Attorney-General of Australia
- In office 27 April 1993 – 11 March 1996
- Prime Minister: Paul Keating
- Preceded by: Duncan Kerr
- Succeeded by: Daryl Williams

Member of the Australian Parliament for Dickson
- In office 17 April 1993 – 2 March 1996
- Preceded by: New seat
- Succeeded by: Tony Smith

Member of the Australian Parliament for Fisher
- In office 11 July 1987 – 13 March 1993
- Preceded by: Peter Slipper
- Succeeded by: Peter Slipper

Personal details
- Born: 8 June 1961 (age 64)
- Party: Australian Labor Party
- Spouse(s): Linda Lavarch (1) Larissa Behrendt (2)
- Occupation: Lawyer

= Michael Lavarch =

Australian lawyer, politician, academic

Michael Hugh Lavarch AO (born 8 June 1961) is an Australian lawyer, educator and former politician. He was the Attorney-General for Australia between 1993 and 1996, and from 2004 to 2012 was Executive Dean of the Faculty of Law at Queensland University of Technology (QUT), his alma mater, where he has been since then emeritus professor. As of August 2020 he is co-chair, with Jackie Huggins, of the Eminent Panel for the Indigenous treaty process in Queensland.

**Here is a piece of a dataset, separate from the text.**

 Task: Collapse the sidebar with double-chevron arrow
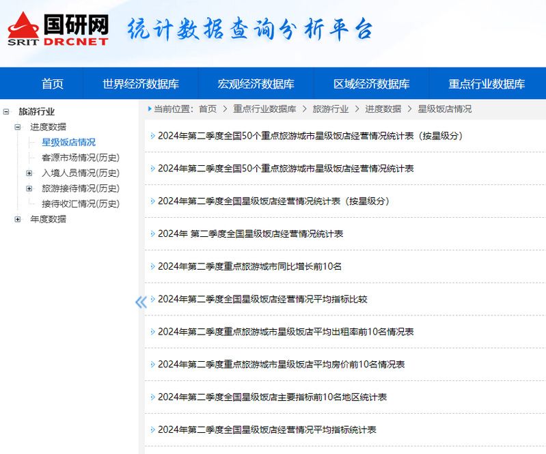click(141, 302)
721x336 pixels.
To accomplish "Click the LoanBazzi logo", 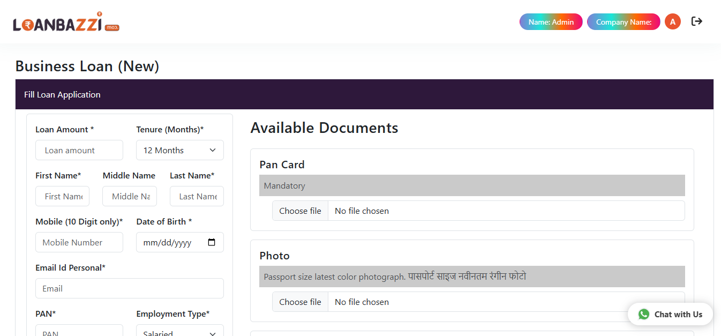I will click(66, 23).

==Early life and education==
Lavarch earned his Bachelor of Laws at the Queensland University of Technology (QUT).

==Career==
Lavarch commenced his legal career in Brisbane as a solicitor. He gained Australian Labor Party endorsement for the electorate of Fisher in Queensland's Sunshine Coast, and was elected to the Federal Parliament at the 1987 election. He served three terms in the Parliament until 1996, being appointed Attorney-General of Australia in 1993.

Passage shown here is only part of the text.